**Text shown:**
━━━━━━━━━━━━━━━━━━━━

A virus that kills cancer: the cure that's waiting in the cold - logn
http://www.telegraph.co.uk/science/9508895/A-virus-that-kills-cancer-the-cure-thats-waiting-in-the-coldc.html#

======
lutusp
This is a classic example of the reality distortion field that efficiently
separates science journalism from science.

The article title: "A virus that kills cancer: the cure that's waiting in the
cold".

The researcher's explanation: "Our results are only in the lab so far, not in
humans, and many treatments that work in the lab can turn out to be not so
effective in humans."

To the uninitiated, "only in the lab" means _in vitro_ (from the Latin "in
glass", meaning in a test tube or Petri dish), not in any living creature, and
certainly not a human being.

This means that the "virus that kills cancer" hasn't ever been called on to
kill cancer in a person suffering from cancer. Just saying.

━━━━━━━━━━━━━━━━━━━━

**Recorded information:**
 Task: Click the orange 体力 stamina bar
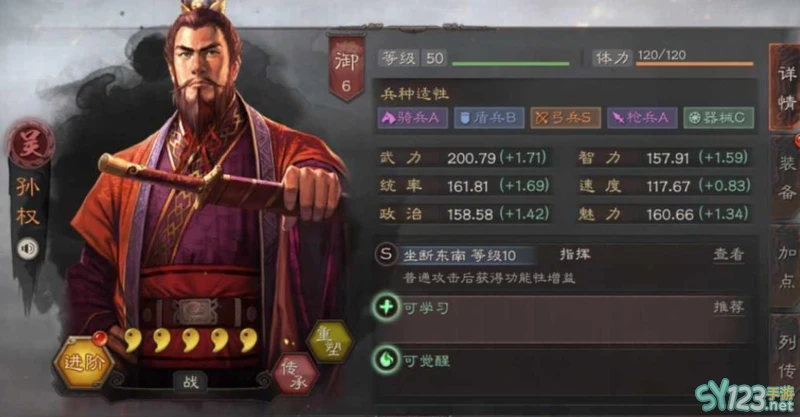click(x=694, y=64)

━━━━━━━━━━━━━━━━━━━━

**Problem set:**
(A) Answer these from the thread about the cancer-virus article, one answer a line:
(i) What title of the article does the commenter quote?
(ii) According to the researcher's explanation, where are the results so far?
(iii) What does the commenter say the Latin "in vitro" literally means?
(B) Write the next part of the thread about the cancer-virus article, picking up after its last sentence.
Nothing in the material is needed here.

**Answers below:**
(A)
(i) "A virus that kills cancer: the cure that's waiting in the cold"
(ii) Only in the lab, not in humans.
(iii) "In glass."

(B)
There is nothing so tempting to an unscrupulous science journalist as marrying
the words "cancer" and "cure" in an article title. To do this, they often turn
their back on reality, as in this case.

The research may deserve support, but sleazy journalism like this can only
hinder the work, and science.

------
tokenadult
Yesterday's submission

<http://news.ycombinator.com/item?id=4463519>

gained no comments (although more upvotes than this submission so far) and I
see that today's submission has a no-op # character at the end of the URL,
which is considered bad form for a resubmission. I did some looking up of
other sources on the profiled researcher and on the general issue of research
related to adenoviruses and cancer yesterday when the first submission came
in. I liked the article and its overall tone more than (apparently) some of
today's commenters liked it, but didn't upvote it because it is too
preliminary--wild speculation about cancer cures happens every day. The
particular researcher profiled in the article (who seems cautious and
sensible, as quoted by the reporter here) is obscure. The research on
adenoviruses and cancer is vast, going on in many laboratories in many parts
of the world, and so far has been disappointing in its results. This is too
early for front-page news here.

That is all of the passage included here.